Sawayama continues the theme of empowerment and speaking your mind in “Who’s Gonna Save U Now?,” a poignant track about finally giving up on an unsavable relationship after trying so hard to do just that. The meaty electronic synths drive the point home, that the other person burned the bridges of their relationship and nothing is left to save them. She explores the other side of this coin in “Bad Friend”, a track where she actively chastises herself for constantly avoiding them and not staying in touch, yet passive-aggressively states “Maybe I overreacted, well maybe you shouldn’t have/God it’s insane how things can change like that”. The ironic, gospel-inspired upbeat tone behind the words “Put your hands up if you’re going to let this go” insinuates that this pattern will continue, because her words don’t imply any sort of change from before despite her admitting her problem. “Love Me 4 Me” continues this chastising, where she tells herself to follow the expectations set for her: maybe then she’ll be loved. “Love Me 4 Me” is an intimate conversation between Sawayama and herself.

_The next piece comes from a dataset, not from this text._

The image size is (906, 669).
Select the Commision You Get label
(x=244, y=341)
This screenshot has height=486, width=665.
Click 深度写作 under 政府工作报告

She wants to start over because “I remind me of me”. She can’t be fixed because she created the problem, she changed herself out of self-hatred to be palatable and as a result her lover can’t help her.

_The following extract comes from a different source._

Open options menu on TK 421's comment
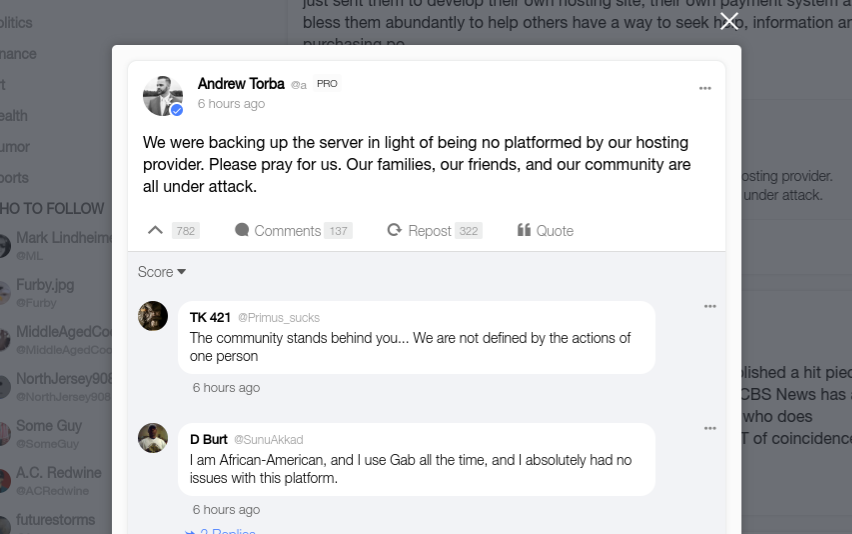Image resolution: width=852 pixels, height=534 pixels. [x=710, y=306]
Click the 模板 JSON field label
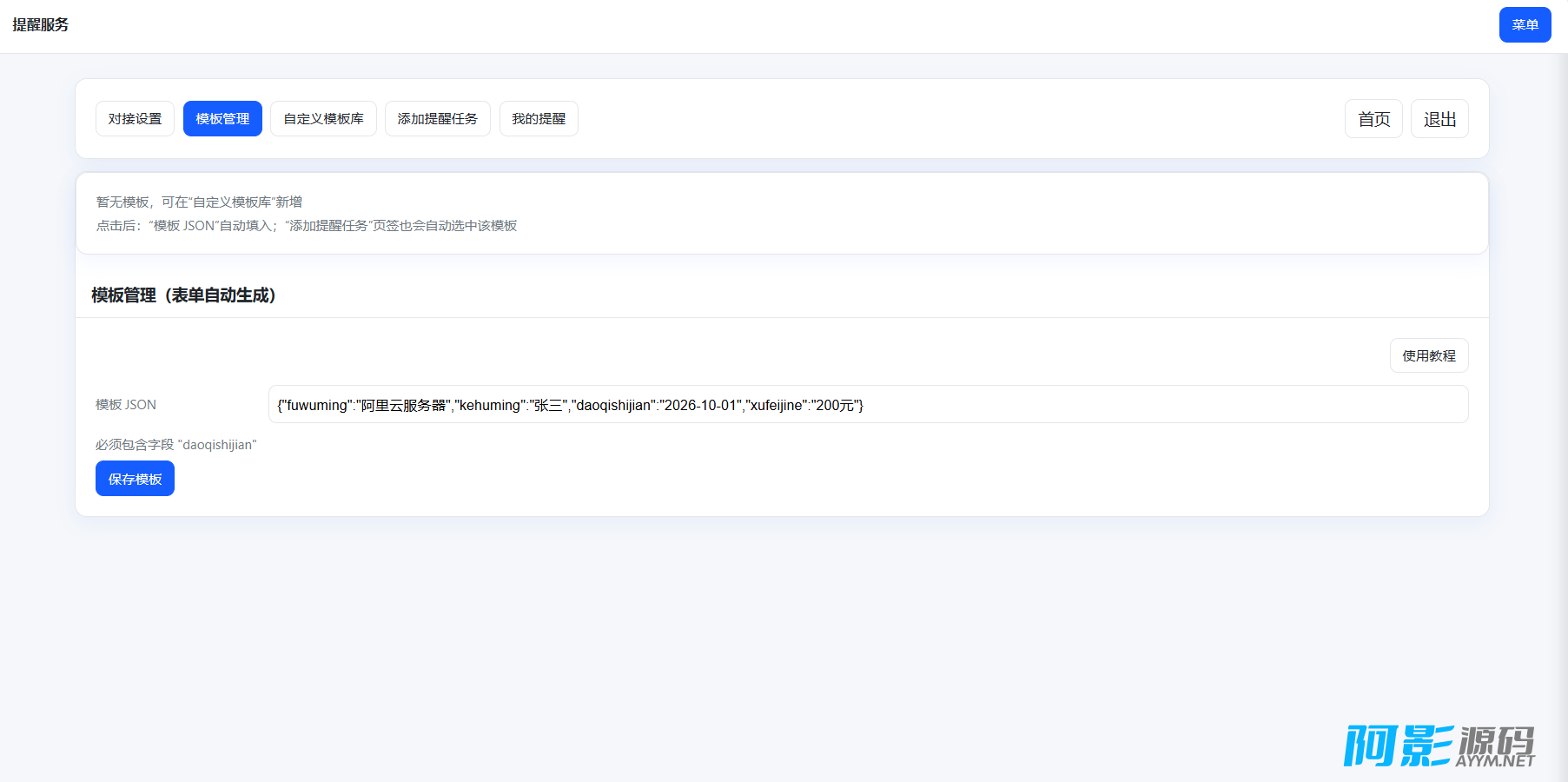Viewport: 1568px width, 782px height. coord(126,405)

“Chosen Family” does the exact opposite of “Love Me 4 Me.” It’s a celebration of platonic love, of the relationships that Sawayama cultivated and keeps closest to her. It’s sincere and kind, and the quiet backing track only amplifies the intimacy behind asking someone to bare their vulnerabilities and reassuring them that they’re alright with you. It’s the albums’ true tear-jerker of a track because of how genuine she sounds as she tells the subject to “Hand me a pen and I’ll rewrite the pain/When you’re ready, we’ll turn the page together”. It’s almost motherly in that sense, in the way that your mother might say that she wishes she could take your pain away from you. This track being the second to last shows Sawayama’s growth as she breaks the pattern from “Dynasty” and cultivates a chosen family that understands her and who she so blatantly loves.

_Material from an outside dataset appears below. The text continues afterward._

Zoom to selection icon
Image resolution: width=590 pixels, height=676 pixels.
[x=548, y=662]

SAWAYAMA is a stellar debut album. It’s raw, emotional and explores themes that aren’t really seen outside of more underground circles. Sawayama varies her sound with every song, creating unique works that are incredibly distinctive. A lot of modern pop sounds pretty similar, especially with an influx of SZA copies (you know, that one particular way of singing your vowels) and a heavy reliance on electronic music. Sawayama runs away from that, crafting her own particular sound that both perfectly fits into the world of pop while also bringing something completely different and exciting to the table. It’s only been a month since SAWAYAMA came out, and I’m already looking forward to what she brings to the table next.